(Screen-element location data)

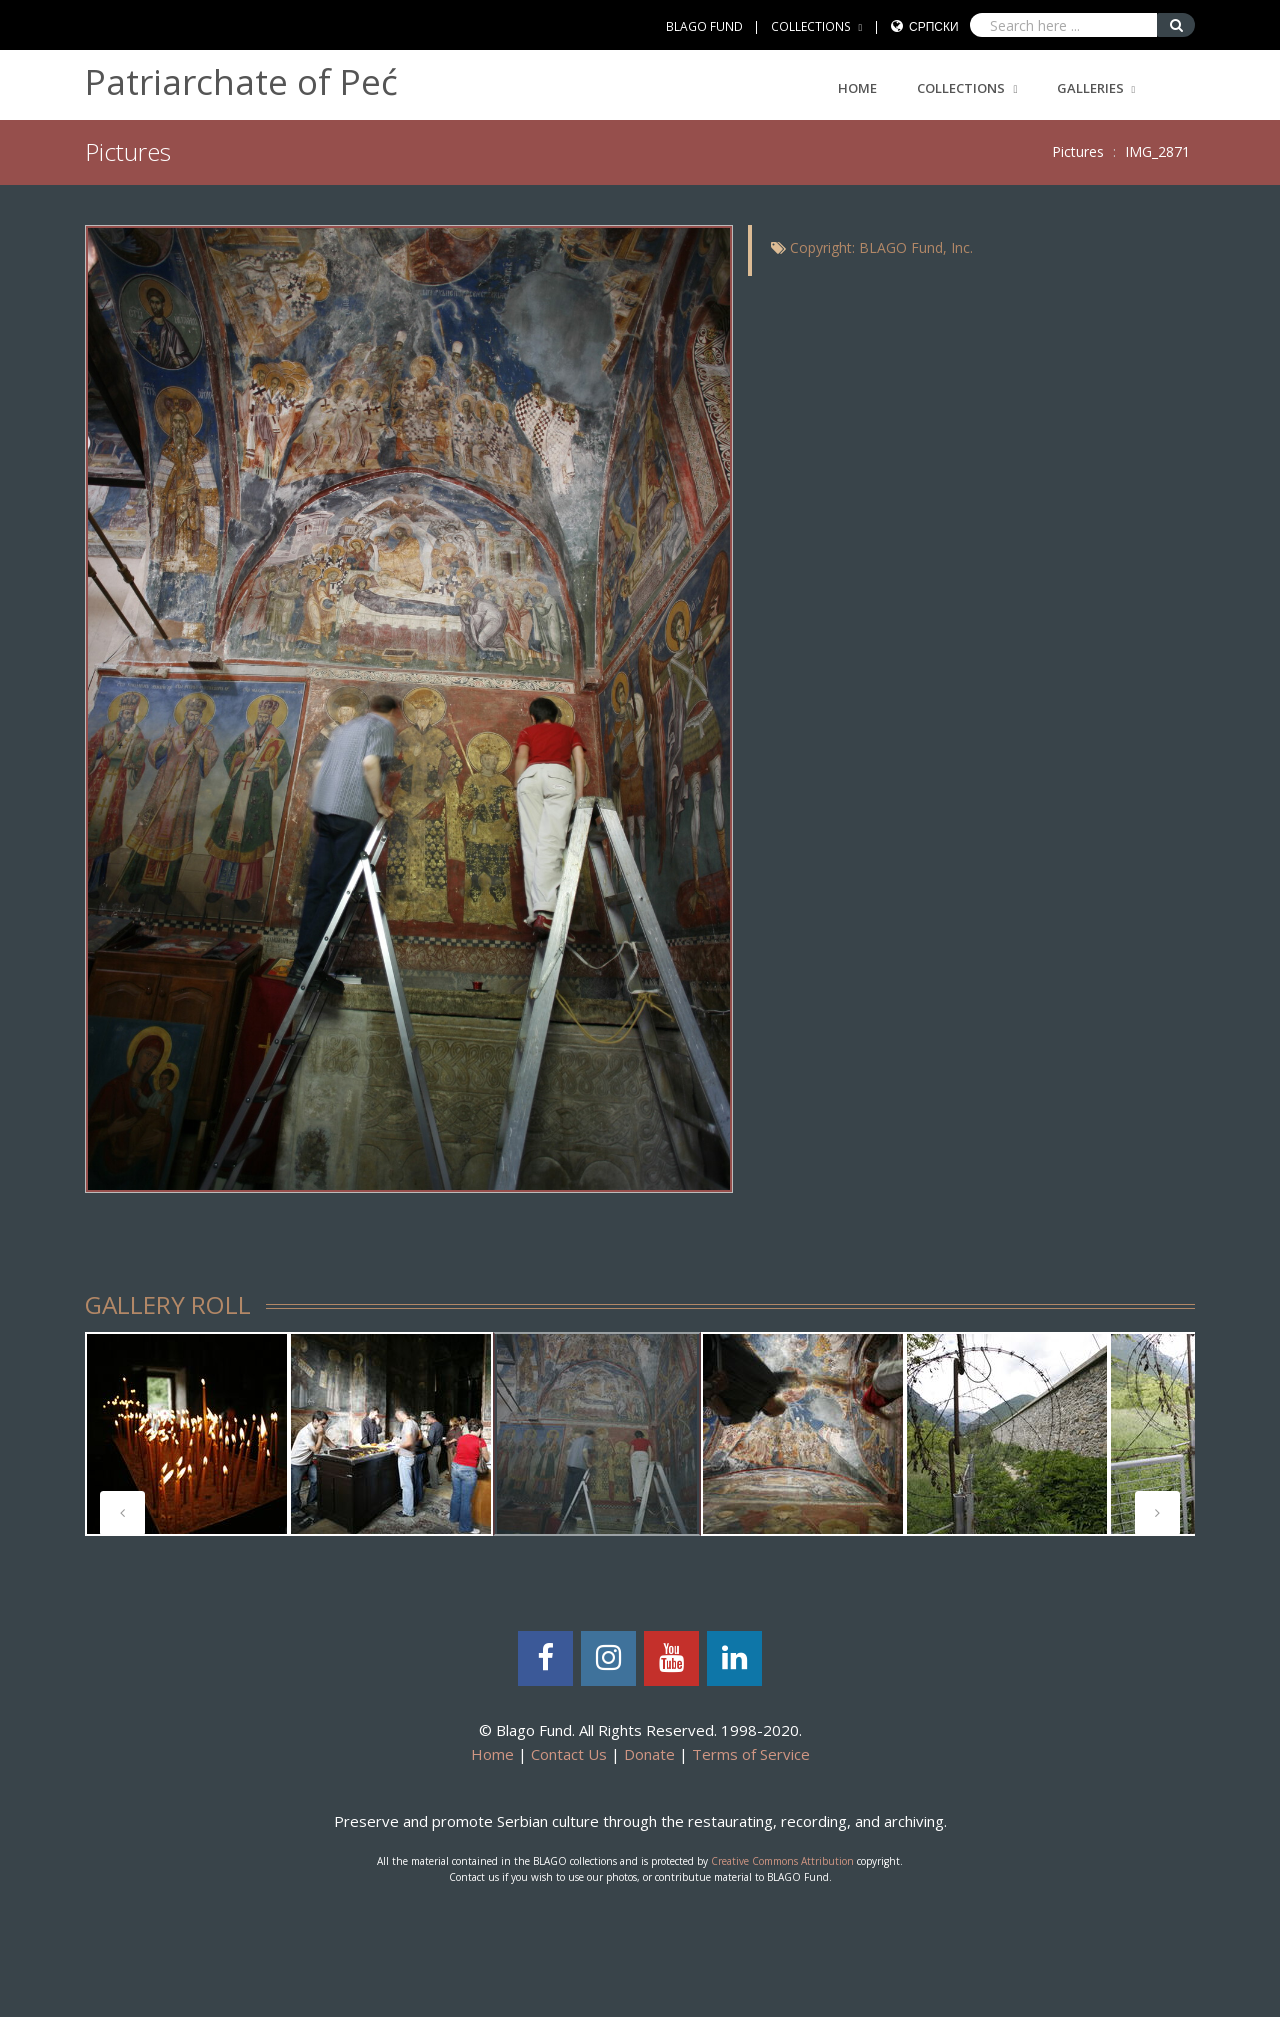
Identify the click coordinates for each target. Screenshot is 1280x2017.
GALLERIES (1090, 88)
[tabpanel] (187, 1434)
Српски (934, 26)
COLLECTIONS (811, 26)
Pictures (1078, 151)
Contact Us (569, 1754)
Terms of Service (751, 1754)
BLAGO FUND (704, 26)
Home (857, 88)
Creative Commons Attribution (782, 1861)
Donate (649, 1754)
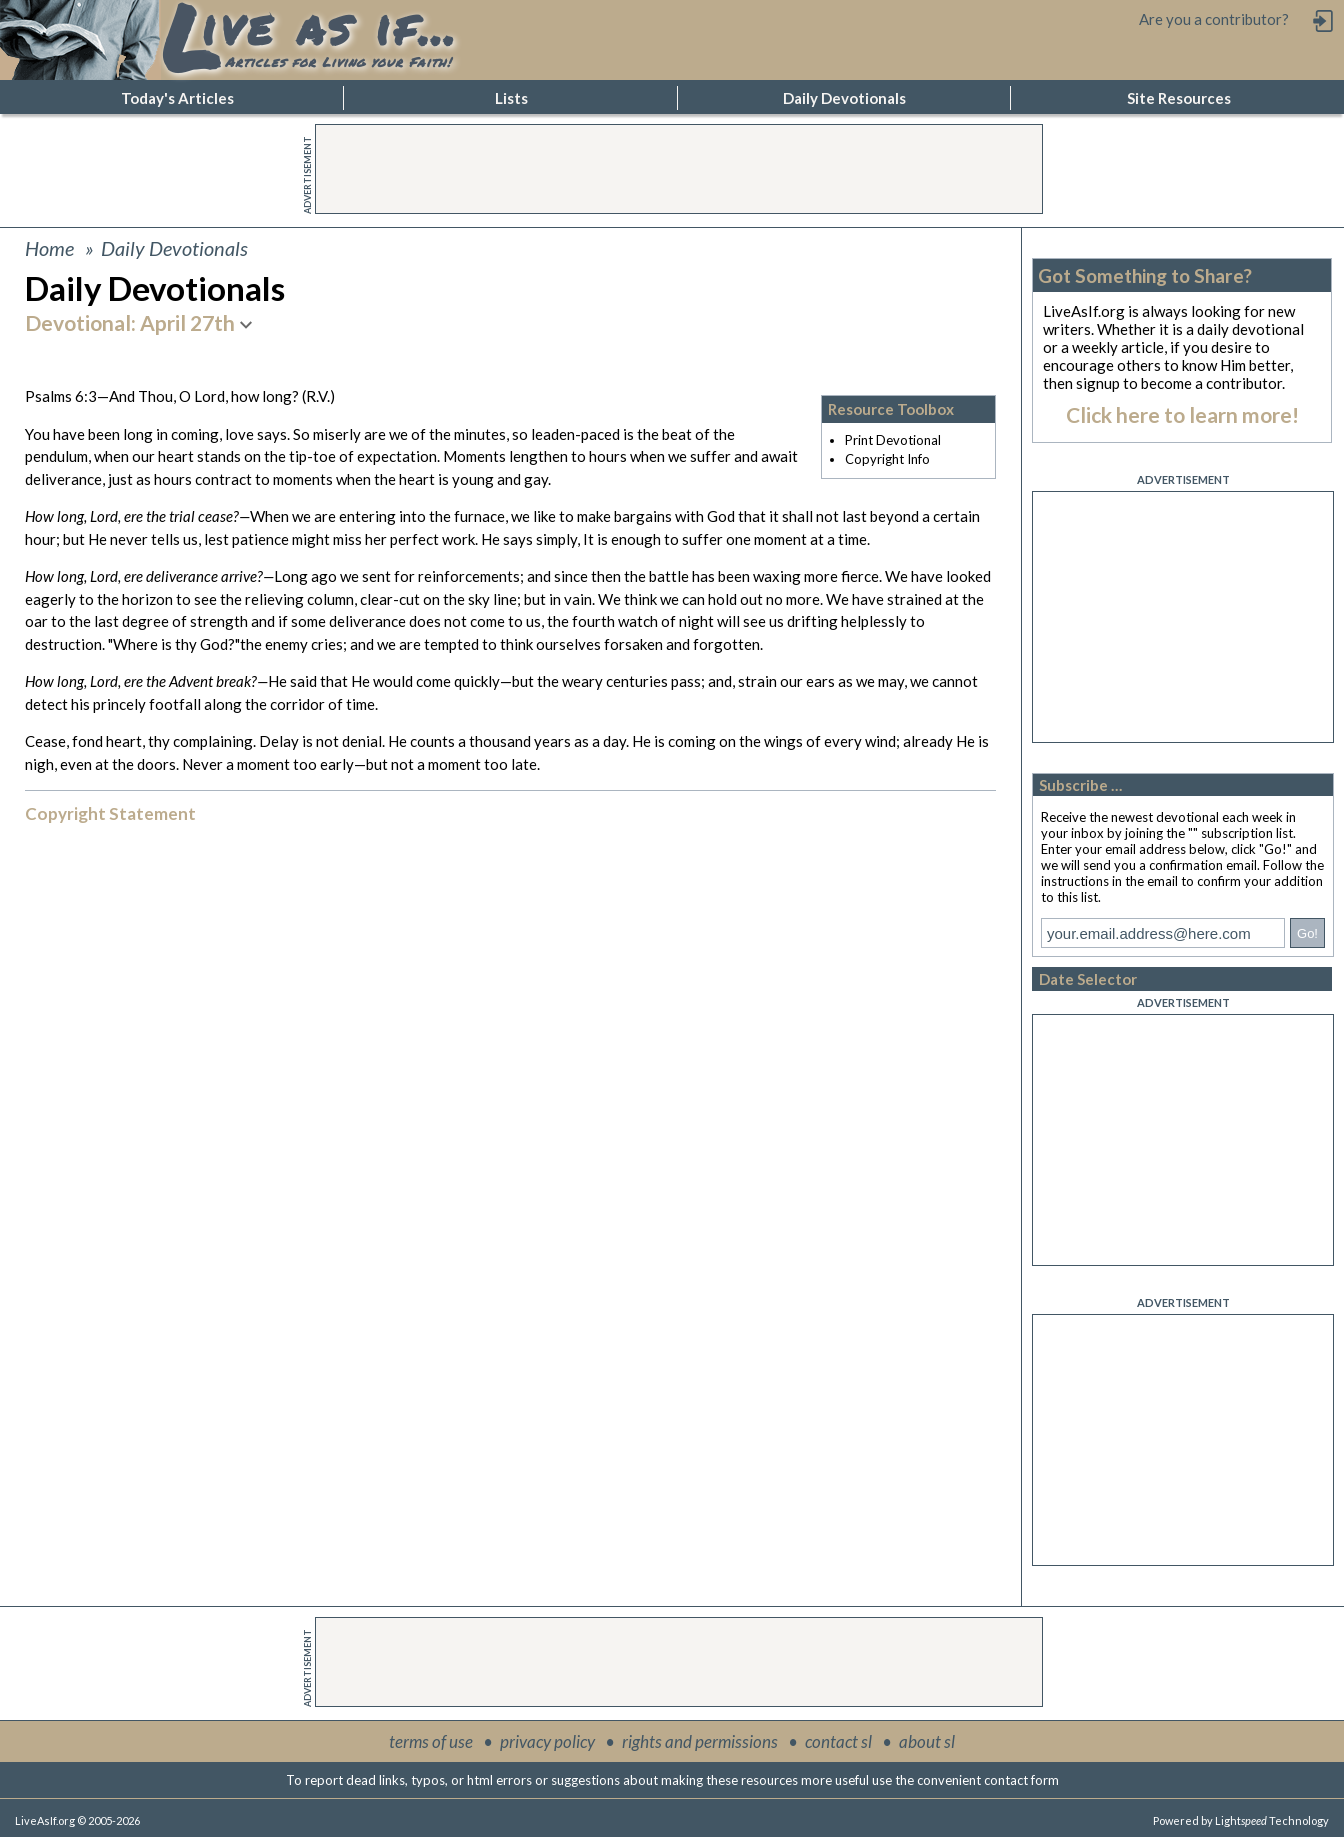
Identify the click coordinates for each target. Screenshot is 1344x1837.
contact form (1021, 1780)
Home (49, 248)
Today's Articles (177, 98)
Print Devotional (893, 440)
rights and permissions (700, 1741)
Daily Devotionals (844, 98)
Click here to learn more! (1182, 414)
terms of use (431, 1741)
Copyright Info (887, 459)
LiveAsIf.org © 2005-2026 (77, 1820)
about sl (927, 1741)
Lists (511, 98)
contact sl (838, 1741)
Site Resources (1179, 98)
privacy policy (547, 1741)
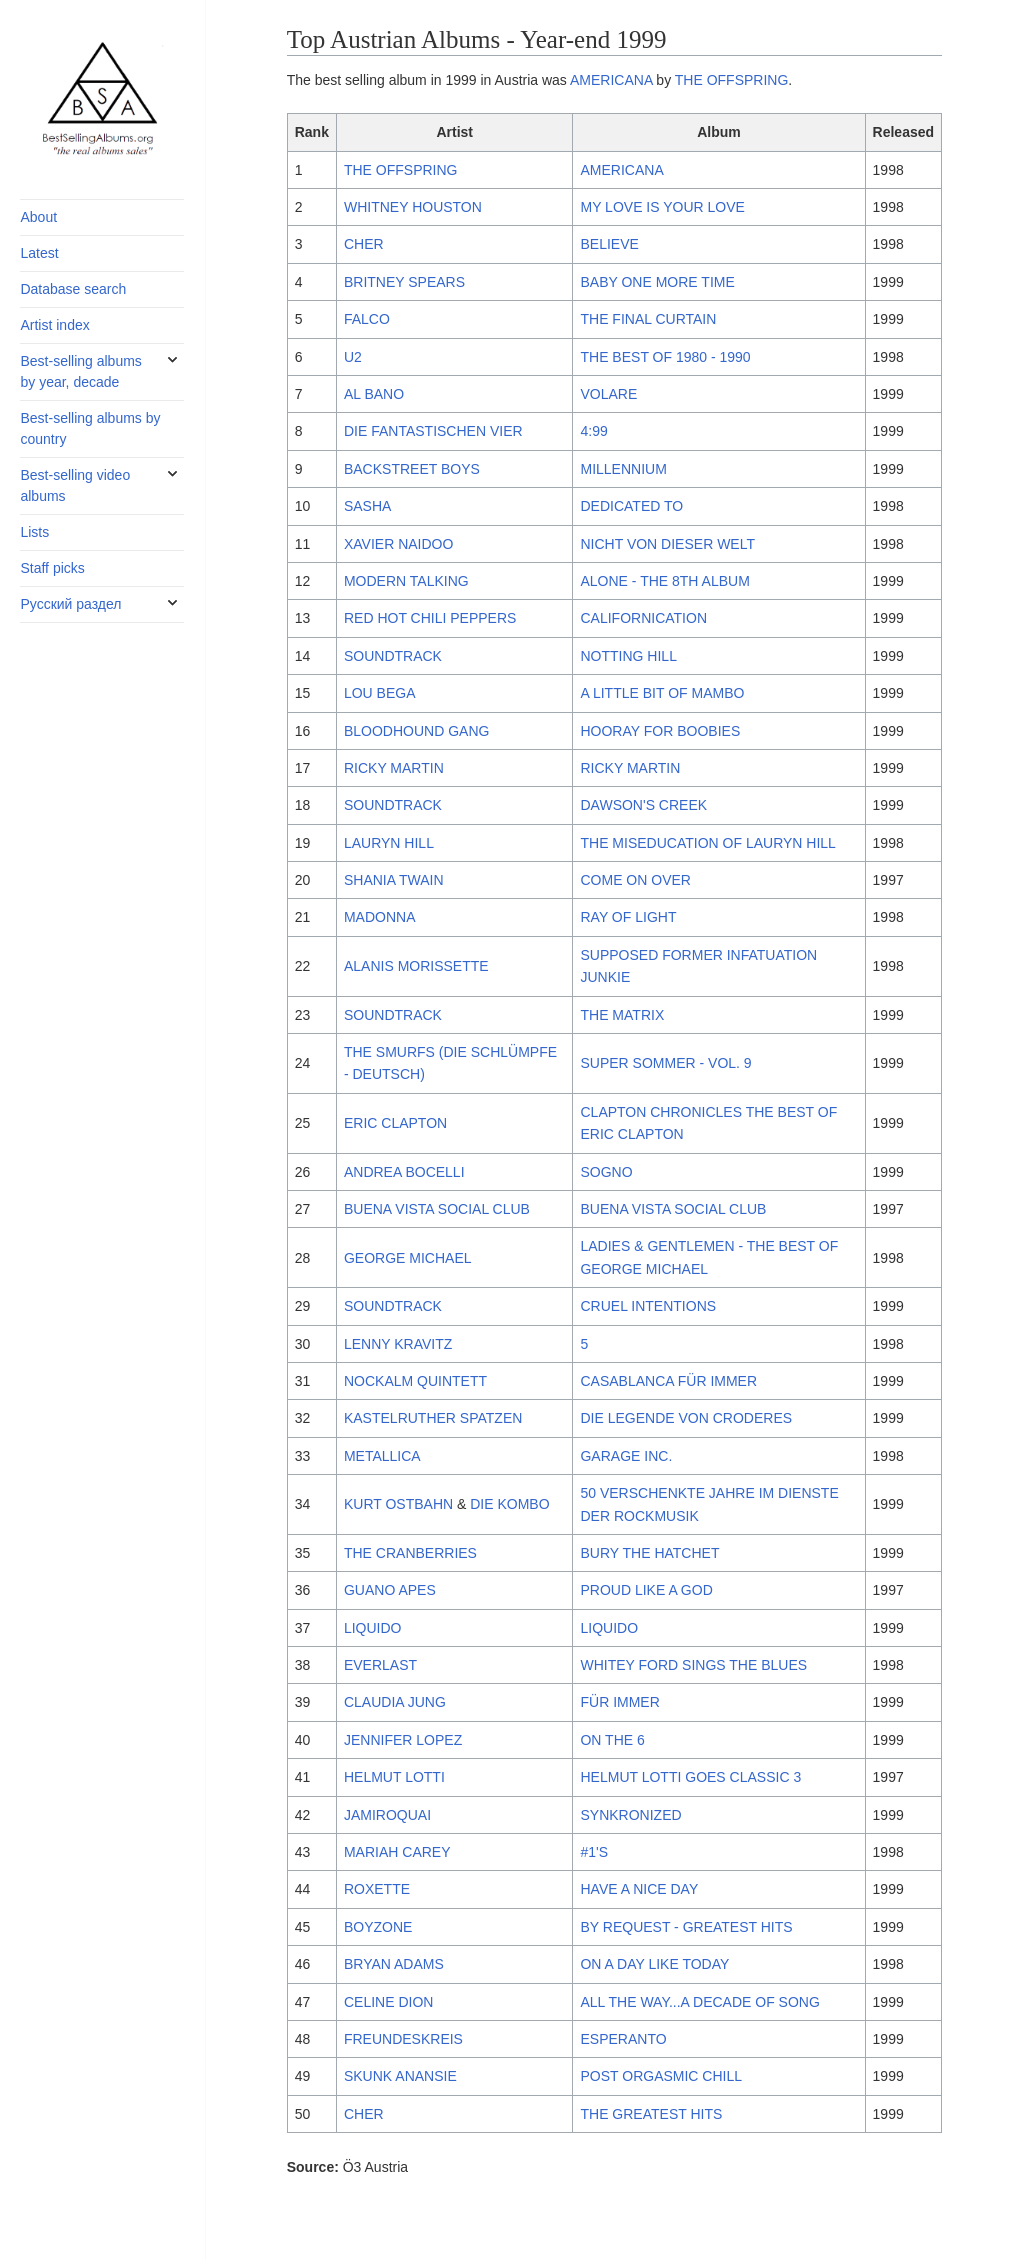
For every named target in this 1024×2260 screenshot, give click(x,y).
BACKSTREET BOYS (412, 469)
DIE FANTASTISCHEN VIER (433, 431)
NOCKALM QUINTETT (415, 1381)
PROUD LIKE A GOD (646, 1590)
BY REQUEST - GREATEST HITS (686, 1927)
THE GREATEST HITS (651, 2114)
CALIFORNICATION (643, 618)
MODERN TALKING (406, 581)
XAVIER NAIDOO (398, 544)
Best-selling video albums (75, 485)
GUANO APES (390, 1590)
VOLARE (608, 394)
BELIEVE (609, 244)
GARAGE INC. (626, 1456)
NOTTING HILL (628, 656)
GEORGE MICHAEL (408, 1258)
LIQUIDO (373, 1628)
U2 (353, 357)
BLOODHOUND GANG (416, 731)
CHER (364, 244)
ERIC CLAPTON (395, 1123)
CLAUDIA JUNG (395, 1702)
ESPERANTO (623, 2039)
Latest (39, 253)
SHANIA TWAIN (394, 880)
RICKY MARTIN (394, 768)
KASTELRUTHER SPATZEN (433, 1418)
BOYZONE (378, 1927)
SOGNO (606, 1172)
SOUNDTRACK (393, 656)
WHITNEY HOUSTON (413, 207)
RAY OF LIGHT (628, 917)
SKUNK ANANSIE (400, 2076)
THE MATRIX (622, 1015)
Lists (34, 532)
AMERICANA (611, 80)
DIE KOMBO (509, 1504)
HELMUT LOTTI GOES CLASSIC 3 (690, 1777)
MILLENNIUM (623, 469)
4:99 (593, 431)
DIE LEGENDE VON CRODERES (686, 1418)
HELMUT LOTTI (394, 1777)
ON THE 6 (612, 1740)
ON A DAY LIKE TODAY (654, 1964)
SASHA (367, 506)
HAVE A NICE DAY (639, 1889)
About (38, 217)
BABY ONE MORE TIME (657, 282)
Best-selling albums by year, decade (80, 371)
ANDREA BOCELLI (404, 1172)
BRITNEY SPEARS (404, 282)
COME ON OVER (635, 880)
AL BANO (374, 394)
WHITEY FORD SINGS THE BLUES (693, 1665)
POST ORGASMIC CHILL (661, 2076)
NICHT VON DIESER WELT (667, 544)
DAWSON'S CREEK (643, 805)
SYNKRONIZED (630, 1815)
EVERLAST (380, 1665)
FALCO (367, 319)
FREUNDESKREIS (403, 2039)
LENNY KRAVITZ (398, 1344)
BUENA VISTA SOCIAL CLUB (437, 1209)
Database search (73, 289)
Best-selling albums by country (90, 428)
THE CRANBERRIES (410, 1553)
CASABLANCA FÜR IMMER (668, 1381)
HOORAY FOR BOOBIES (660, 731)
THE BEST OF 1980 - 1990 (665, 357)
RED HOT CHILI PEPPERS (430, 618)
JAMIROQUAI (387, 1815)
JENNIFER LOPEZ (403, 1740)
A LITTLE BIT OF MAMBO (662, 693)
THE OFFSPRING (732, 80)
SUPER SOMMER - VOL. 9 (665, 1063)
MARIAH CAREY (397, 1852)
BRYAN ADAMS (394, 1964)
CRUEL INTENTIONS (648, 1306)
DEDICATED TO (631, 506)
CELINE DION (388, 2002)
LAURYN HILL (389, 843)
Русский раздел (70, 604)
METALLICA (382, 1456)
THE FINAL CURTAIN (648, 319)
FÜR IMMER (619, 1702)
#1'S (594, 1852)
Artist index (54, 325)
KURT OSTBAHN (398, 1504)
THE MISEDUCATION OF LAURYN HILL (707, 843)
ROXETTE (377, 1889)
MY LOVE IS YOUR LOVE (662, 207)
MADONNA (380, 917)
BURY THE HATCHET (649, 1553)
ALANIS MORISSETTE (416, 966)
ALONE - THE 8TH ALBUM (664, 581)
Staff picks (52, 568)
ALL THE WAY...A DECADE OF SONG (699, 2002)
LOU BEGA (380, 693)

(What is asked):
In the data above, change "target" to "item" wherever it occurs and keep every other line unchanged. Leave the picture lines out of your answer.

(Exercise output):
Identify the click coordinates for each item. Screenshot is 1280x2017.
GALLERIES (1090, 88)
[tabpanel] (187, 1434)
Српски (934, 26)
COLLECTIONS (811, 26)
Pictures (1078, 151)
Contact Us (569, 1754)
Terms of Service (751, 1754)
BLAGO FUND (704, 26)
Home (857, 88)
Creative Commons Attribution (782, 1861)
Donate (649, 1754)
Identify the click coordinates for each item. Screenshot is 1344x1837.
contact form (1021, 1780)
Home (49, 248)
Today's Articles (177, 98)
Print Devotional (893, 440)
rights and permissions (700, 1741)
Daily Devotionals (844, 98)
Click here to learn more! (1182, 414)
terms of use (431, 1741)
Copyright Info (887, 459)
LiveAsIf.org © 2005-2026 (77, 1820)
about sl (927, 1741)
Lists (511, 98)
contact sl (838, 1741)
Site Resources (1179, 98)
privacy policy (547, 1741)
For every named item in this 1024×2260 screenshot, give click(x,y).
BACKSTREET BOYS (412, 469)
DIE FANTASTISCHEN VIER (433, 431)
NOCKALM QUINTETT (415, 1381)
PROUD LIKE A GOD (646, 1590)
BY REQUEST - GREATEST HITS (686, 1927)
THE GREATEST HITS (651, 2114)
CALIFORNICATION (643, 618)
MODERN TALKING (406, 581)
XAVIER NAIDOO (398, 544)
Best-selling video albums (75, 485)
GUANO APES (390, 1590)
VOLARE (608, 394)
BELIEVE (609, 244)
GARAGE INC. (626, 1456)
NOTTING HILL (628, 656)
GEORGE MICHAEL (408, 1258)
LIQUIDO (373, 1628)
U2 (353, 357)
BLOODHOUND GANG (416, 731)
CHER (364, 244)
ERIC CLAPTON (395, 1123)
CLAUDIA JUNG (395, 1702)
ESPERANTO (623, 2039)
Latest (39, 253)
SHANIA TWAIN (394, 880)
RICKY MARTIN (394, 768)
KASTELRUTHER SPATZEN (433, 1418)
BOYZONE (378, 1927)
SOGNO (606, 1172)
SOUNDTRACK (393, 656)
WHITNEY HOUSTON (413, 207)
RAY OF LIGHT (628, 917)
SKUNK ANANSIE (400, 2076)
THE MATRIX (622, 1015)
Lists (34, 532)
AMERICANA (611, 80)
DIE KOMBO (509, 1504)
HELMUT LOTTI GOES CLASSIC 3 (690, 1777)
MILLENNIUM (623, 469)
4:99 (593, 431)
DIE LEGENDE VON CRODERES (686, 1418)
HELMUT LOTTI (394, 1777)
ON THE 6 (612, 1740)
ON A DAY LIKE TODAY (654, 1964)
SASHA (367, 506)
HAVE A NICE DAY (639, 1889)
About (38, 217)
BABY ONE MORE TIME (657, 282)
Best-selling albums by year, decade (80, 371)
ANDREA BOCELLI (404, 1172)
BRITNEY SPEARS (404, 282)
COME ON OVER (635, 880)
AL BANO (374, 394)
WHITEY FORD SINGS THE BLUES (693, 1665)
POST ORGASMIC CHILL (661, 2076)
NICHT VON DIESER WELT (667, 544)
DAWSON'S CREEK (643, 805)
SYNKRONIZED (630, 1815)
EVERLAST (380, 1665)
FALCO (367, 319)
FREUNDESKREIS (403, 2039)
LENNY KRAVITZ (398, 1344)
BUENA VISTA SOCIAL CLUB (437, 1209)
Database search (73, 289)
Best-selling albums by country (90, 428)
THE CRANBERRIES (410, 1553)
CASABLANCA FÜR IMMER (668, 1381)
HOORAY FOR BOOBIES (660, 731)
THE BEST OF 1980 - 1990 (665, 357)
RED HOT CHILI PEPPERS (430, 618)
JAMIROQUAI (387, 1815)
JENNIFER LOPEZ (403, 1740)
A LITTLE BIT OF MAMBO (662, 693)
THE OFFSPRING (732, 80)
SUPER SOMMER - VOL. 9 (665, 1063)
MARIAH CAREY (397, 1852)
BRYAN ADAMS (394, 1964)
CRUEL INTENTIONS (648, 1306)
DEDICATED TO (631, 506)
CELINE DION (388, 2002)
LAURYN HILL (389, 843)
Русский раздел (70, 604)
METALLICA (382, 1456)
THE FINAL CURTAIN (648, 319)
FÜR IMMER (619, 1702)
#1'S (594, 1852)
Artist index (54, 325)
KURT OSTBAHN (398, 1504)
THE MISEDUCATION OF LAURYN HILL (707, 843)
ROXETTE (377, 1889)
MY LOVE IS YOUR LOVE (662, 207)
MADONNA (380, 917)
BURY THE HATCHET (649, 1553)
ALANIS MORISSETTE (416, 966)
ALONE - THE 8TH ALBUM (664, 581)
Staff picks (52, 568)
ALL THE WAY...A DECADE OF SONG (699, 2002)
LOU BEGA (380, 693)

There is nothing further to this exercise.